Policy flip-flop 政策のぶれ (連載第198回)

 〔2009年衆議員議員〕総選挙の最中、当時の首相がまた何やら失言したと報道されていた。政治家の失言については、この連載でも何度か書いたし、いまさらその話をここで取り上げるつもりはない。この原稿が掲載されるころには、新政権が発足していて、その失言も遠い過去の話になっているだろう。

 この国が政権交代に向かって動いているという予測は、選挙前からすでに、国内だけでなく海外にも報道されていた。かの首相の失言もa verbal gaffeとかa slip of the tongueという英語で伝えられたが、あの段階で失言のひとつやふたつあろうがなかろうが、大勢に影響を与えることはなかっただろう。

 政権交代の原因を考えるに、最大の要因は非常に大きな政策のぶれ(policy flip-flop)にあった。賢明な有権者諸氏の懸念は、おそらく旧与党が考えていたよりもずっと根深いものだった。
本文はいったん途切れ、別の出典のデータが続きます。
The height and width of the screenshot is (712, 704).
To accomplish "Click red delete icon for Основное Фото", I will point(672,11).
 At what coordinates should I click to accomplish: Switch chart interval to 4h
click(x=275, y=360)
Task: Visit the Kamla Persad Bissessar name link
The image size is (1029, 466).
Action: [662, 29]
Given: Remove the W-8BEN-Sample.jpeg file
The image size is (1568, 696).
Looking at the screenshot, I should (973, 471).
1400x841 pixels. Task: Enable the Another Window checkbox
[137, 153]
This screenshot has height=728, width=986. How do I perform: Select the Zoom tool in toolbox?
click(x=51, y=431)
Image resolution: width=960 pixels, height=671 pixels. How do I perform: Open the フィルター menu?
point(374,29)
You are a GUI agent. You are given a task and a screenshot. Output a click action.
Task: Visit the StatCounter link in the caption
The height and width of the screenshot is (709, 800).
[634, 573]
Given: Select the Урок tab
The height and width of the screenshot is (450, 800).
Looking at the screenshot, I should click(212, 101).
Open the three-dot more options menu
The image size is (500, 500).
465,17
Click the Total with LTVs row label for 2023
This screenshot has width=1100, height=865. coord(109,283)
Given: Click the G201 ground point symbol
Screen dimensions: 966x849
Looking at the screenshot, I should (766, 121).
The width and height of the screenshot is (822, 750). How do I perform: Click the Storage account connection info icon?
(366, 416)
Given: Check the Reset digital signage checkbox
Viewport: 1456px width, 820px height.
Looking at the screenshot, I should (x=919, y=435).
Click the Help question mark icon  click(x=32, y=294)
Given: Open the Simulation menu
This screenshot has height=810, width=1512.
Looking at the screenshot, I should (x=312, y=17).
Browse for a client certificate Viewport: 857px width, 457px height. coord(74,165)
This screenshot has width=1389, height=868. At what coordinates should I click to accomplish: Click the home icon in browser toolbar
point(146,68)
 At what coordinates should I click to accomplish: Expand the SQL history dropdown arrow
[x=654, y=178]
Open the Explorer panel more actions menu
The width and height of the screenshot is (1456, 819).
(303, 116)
 かつて郵政民営化を巡る総選挙で衆議院の3分の2以上の圧倒的多数の議席を与えられた旧与党は、その後、選挙もやらないままずるずると3人も首相が交代するうちに、少し前に党の方針に反対して放逐された代議士の復党や入閣は許すわ、首相は首相で「私は郵政民営化には反対だった」などと言い出すわで、政策の一貫性(consistency in policy)がまるで感じられなかった。国民に十分な説明もないまま方針が一転したように私には見えた。あの体たらくでは、総選挙で国民の信を得られなかったのも無理はない。

 リーダーにはもちろん、状況に応じて臨機応変に政策や人事を変更するだけの柔軟性や決断力が求められる。しかし、何のために、何をしようとしているという自覚や信念がなければ、またはそれがないように見えるだけで、人はついてこない。

 この国の将来を憂う有権者の多くは、複雑な思いを胸に総選挙に臨んだことだろう。過去数年間の政治の迷走は、民主政治で選ばれる与党やそのリーダーのあり方について考える良い機会になったかもしれない。それにしても、民主主義が本当の意味で定着するまでには、かくも紆余曲折を経なければならないものか。

 国難の中で政権を担う新与党は大変だろうが、国民の信頼を受けられるような、芯の通ったリーダーシップを期待したい。